In acceptance credit payment methods, various commitments are made regarding the payments for the products sold by the exporting company. Payments are made within a specified term after the transfer of goods. In this payment method, payments are executed based on policies and agreements between importer and exporter companies. Generally, there are three different systems in acceptance credit payment methods:

Accepted Letter of Credit

In this payment method, the shipping documents included in the letters of credit prepared according to international rules and the policies prepared alongside these documents are used as a payment method. The documents accepted by the bank or a correspondent bank used by the importer company must then be released, and the document and policy fees must be paid on the specified dates.

  • Acceptance Credit Against Documents:

This method is realized within the framework of shipping documents prepared by the bank and the policies accompanying these documents. All documents and policies prepared must first be accepted by the importing company. After the policy documents are delivered to the importer company, all goods received on the policy maturity date must be paid to the exporter company.

  • Acceptance Credit Against Goods:

This method is used when the price of the goods sold by the importer company is not received. Through policy acceptance between the importer and the exporter company, payment is realized after the policy matures.

Cash Against Documents

Payment by Letter of Credit

Payment by letter of credit method is usually established at the request of the importing company. If payment is requested directly through the bank instead of using different payment methods, the letter of credit payment method is preferred. In this payment method, the letter of credit terms of the bank that carries out the transactions on behalf of the importing company or directly on behalf of the bank are valid.

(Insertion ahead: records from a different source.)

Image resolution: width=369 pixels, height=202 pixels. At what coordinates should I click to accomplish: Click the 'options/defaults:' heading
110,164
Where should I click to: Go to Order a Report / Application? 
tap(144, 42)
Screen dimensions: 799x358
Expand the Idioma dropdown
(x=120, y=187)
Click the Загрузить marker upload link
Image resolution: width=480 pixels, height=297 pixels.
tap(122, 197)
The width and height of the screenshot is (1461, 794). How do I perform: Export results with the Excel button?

Letter of credit conditions are generally presented as follows:

The importing company must agree to make payment to the exporting company or to the order of this company. However, various regulations also require importing companies to accept the policies issued by the exporter company and to agree to make payment on these policies.

The exporter must authorize an intermediary bank to accept all drafts drawn for the methods by which the exporter will pay the importer or for payments to be made on the drafts. At this point, documents are issued between the banks authorized separately by the importer and the exporter company.

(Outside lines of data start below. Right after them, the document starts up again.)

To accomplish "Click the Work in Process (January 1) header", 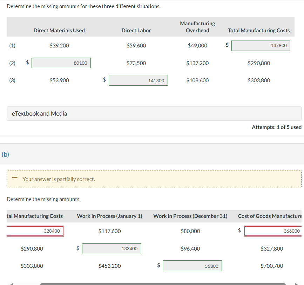I will [x=109, y=216].
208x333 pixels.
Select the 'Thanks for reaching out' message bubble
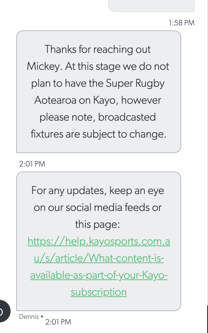99,91
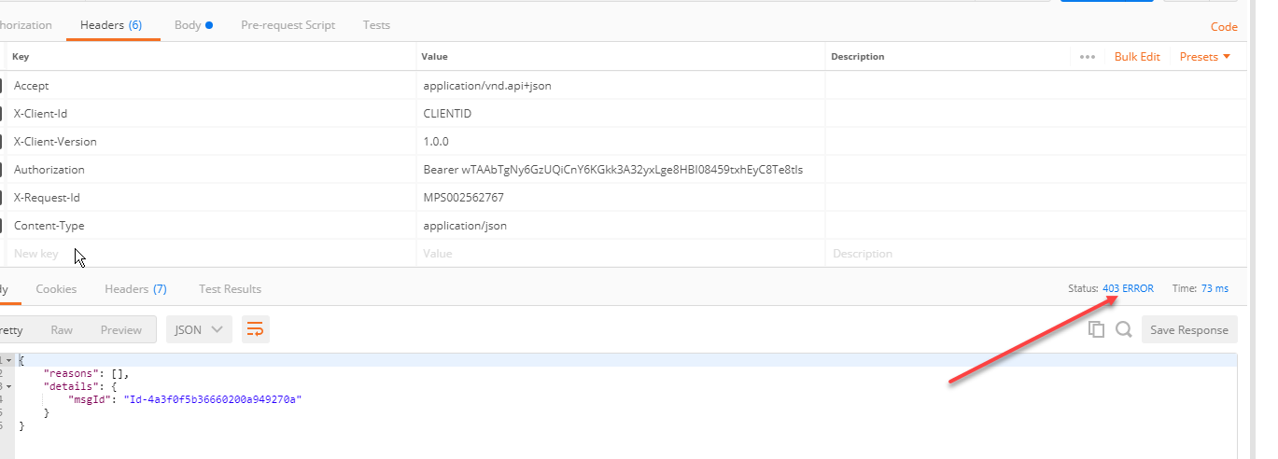The width and height of the screenshot is (1278, 459).
Task: Show the Test Results tab
Action: 230,289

Apart from the above items, the importer company may authorize another bank to perform the subsidiary transaction. In such cases, the agreements made between the two companies and the drawn policies are also evaluated and processed within this scope.

In general, the payment by letter of credit method involves the bank authorized by the importing company, per the importing company’s instructions, to fulfill the conditions requested by the company up to a certain amount or maturity. All documents regarding the transfer and delivery details of all goods to be exported by the exporter company are delivered to the importer company by the authorized bank. With these documents delivered or policies drawn, the importer company undertakes the payment to be made to the exporter company.

All agreements and letters of credit are prepared within the framework of the Uniform Customs and Practices for Documentary Credits brochure prepared by the International Chamber of Commerce. All agreements and drafts between importers and exporters must comply with the rules set out in this brochure. Although the basic rules are set, the total payment amount and policy maturity for the policies are directly related to the total amount and nature of the products sold.